Your objective> From the first line through the one containing "Given: Select 사용 for 물리 배치 그룹", restate the listing word for word, and give no other lines.

Exercise materials>
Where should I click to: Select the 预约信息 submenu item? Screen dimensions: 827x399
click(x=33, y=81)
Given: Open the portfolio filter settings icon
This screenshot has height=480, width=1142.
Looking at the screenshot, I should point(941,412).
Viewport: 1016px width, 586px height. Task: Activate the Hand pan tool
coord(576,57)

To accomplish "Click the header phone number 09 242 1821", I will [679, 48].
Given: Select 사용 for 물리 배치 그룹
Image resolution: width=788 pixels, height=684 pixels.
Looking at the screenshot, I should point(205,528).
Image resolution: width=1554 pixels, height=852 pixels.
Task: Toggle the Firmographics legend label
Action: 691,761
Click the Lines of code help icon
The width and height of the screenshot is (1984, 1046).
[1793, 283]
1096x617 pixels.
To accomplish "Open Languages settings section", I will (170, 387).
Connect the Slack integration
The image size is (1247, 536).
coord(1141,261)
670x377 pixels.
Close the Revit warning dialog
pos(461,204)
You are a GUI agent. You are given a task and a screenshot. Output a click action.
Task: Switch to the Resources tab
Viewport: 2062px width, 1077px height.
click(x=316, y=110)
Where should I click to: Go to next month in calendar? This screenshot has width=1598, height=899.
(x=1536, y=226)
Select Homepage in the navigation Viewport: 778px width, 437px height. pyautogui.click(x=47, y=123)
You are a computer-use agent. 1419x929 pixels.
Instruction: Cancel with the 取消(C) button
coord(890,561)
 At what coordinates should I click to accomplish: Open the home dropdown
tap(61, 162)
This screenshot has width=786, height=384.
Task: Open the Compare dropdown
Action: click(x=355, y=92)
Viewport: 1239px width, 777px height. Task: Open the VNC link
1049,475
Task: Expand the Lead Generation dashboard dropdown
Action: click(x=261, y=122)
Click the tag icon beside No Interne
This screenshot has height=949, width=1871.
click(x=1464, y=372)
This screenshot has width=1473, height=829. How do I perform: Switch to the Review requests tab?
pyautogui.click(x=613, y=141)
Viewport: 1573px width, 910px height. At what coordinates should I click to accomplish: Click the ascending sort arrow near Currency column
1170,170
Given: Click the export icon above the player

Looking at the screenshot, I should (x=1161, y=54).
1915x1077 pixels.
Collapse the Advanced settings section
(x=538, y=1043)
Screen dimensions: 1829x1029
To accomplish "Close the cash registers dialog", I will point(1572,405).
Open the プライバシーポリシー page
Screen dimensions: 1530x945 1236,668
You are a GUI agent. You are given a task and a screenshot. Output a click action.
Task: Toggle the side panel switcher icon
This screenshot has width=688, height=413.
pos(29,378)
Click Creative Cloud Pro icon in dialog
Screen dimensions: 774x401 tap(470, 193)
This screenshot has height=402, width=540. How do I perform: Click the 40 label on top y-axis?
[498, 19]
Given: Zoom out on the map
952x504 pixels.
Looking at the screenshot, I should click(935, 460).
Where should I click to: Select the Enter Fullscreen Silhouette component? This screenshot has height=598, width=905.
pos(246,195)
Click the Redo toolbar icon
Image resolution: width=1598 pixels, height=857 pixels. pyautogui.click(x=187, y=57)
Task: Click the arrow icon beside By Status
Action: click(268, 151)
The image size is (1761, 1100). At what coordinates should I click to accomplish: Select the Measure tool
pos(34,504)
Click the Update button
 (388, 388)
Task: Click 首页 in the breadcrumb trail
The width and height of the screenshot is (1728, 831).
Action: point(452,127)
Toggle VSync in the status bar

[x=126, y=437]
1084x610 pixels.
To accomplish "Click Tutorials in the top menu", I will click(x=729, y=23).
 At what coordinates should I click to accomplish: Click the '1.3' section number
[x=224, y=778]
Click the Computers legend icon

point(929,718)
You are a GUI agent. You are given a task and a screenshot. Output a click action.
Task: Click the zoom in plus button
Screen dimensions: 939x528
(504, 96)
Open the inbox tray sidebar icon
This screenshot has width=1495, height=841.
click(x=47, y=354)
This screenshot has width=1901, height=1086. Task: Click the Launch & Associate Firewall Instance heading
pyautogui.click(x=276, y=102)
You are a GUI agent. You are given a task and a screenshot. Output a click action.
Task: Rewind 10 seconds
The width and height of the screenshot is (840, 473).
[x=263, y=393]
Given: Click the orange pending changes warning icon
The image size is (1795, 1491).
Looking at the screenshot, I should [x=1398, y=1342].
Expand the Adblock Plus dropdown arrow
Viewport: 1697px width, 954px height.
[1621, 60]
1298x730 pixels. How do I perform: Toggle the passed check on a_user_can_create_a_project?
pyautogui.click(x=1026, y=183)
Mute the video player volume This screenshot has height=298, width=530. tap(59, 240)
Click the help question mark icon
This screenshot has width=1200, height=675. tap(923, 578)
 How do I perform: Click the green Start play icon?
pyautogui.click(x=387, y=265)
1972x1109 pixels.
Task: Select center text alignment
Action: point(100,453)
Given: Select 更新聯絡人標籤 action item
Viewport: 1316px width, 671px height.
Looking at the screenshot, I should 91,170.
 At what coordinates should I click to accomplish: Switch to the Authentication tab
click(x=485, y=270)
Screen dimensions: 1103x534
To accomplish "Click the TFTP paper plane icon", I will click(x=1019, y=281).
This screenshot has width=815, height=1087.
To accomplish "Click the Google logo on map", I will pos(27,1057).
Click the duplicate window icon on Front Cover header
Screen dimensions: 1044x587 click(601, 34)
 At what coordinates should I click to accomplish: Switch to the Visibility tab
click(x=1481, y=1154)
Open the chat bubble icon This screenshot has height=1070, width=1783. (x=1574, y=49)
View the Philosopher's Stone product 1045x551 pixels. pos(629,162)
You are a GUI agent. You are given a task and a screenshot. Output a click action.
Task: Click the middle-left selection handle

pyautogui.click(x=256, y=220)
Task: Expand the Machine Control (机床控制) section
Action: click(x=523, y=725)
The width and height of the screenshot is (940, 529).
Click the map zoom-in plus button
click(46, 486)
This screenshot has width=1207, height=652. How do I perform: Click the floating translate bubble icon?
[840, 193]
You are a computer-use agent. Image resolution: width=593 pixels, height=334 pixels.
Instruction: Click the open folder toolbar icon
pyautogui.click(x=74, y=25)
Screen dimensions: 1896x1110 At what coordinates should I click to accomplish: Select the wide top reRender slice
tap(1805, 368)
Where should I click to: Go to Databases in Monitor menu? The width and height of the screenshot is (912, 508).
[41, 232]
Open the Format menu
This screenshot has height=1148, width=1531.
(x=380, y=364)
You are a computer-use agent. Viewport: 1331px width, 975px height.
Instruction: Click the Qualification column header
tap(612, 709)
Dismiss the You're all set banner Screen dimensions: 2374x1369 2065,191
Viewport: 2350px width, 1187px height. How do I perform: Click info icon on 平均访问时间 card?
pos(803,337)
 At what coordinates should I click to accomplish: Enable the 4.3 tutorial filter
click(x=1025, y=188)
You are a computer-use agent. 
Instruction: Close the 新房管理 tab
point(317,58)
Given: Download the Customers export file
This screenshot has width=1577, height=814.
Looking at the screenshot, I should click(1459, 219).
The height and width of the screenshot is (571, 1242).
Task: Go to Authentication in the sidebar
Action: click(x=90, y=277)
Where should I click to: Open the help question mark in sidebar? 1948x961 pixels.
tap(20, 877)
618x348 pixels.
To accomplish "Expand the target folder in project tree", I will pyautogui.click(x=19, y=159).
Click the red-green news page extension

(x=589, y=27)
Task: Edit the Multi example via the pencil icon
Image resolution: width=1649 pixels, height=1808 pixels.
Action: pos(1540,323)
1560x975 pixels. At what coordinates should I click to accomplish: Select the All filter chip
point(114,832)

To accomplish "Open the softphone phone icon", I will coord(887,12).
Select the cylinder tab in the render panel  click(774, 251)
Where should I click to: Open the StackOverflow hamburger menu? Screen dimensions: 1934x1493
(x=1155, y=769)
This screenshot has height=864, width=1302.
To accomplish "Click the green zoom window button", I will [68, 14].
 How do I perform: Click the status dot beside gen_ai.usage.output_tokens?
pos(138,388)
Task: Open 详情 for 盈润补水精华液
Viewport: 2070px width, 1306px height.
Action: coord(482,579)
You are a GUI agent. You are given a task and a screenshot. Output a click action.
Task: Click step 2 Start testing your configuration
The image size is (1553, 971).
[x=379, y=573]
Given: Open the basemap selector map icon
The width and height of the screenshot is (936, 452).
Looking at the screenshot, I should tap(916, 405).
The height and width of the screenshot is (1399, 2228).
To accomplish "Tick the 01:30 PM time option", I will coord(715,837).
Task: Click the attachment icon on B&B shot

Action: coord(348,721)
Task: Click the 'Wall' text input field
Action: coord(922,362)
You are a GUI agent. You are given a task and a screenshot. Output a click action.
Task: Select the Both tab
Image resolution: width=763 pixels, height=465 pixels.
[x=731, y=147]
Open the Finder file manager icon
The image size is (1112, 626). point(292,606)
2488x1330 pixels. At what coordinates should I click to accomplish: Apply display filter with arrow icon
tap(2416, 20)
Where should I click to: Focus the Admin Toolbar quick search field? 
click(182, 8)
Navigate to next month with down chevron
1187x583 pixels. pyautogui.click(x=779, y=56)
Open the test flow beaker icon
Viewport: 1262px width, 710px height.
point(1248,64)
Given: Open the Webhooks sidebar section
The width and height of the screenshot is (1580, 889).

Task output>
Where should I click to: Select the 预约信息 submenu item? Screen dimensions: 827x399
click(x=33, y=81)
Given: Open the portfolio filter settings icon
This screenshot has height=480, width=1142.
Looking at the screenshot, I should point(941,412).
Viewport: 1016px width, 586px height. Task: Activate the Hand pan tool
coord(576,57)

To accomplish "Click the header phone number 09 242 1821", I will [679, 48].
Given: Select 사용 for 물리 배치 그룹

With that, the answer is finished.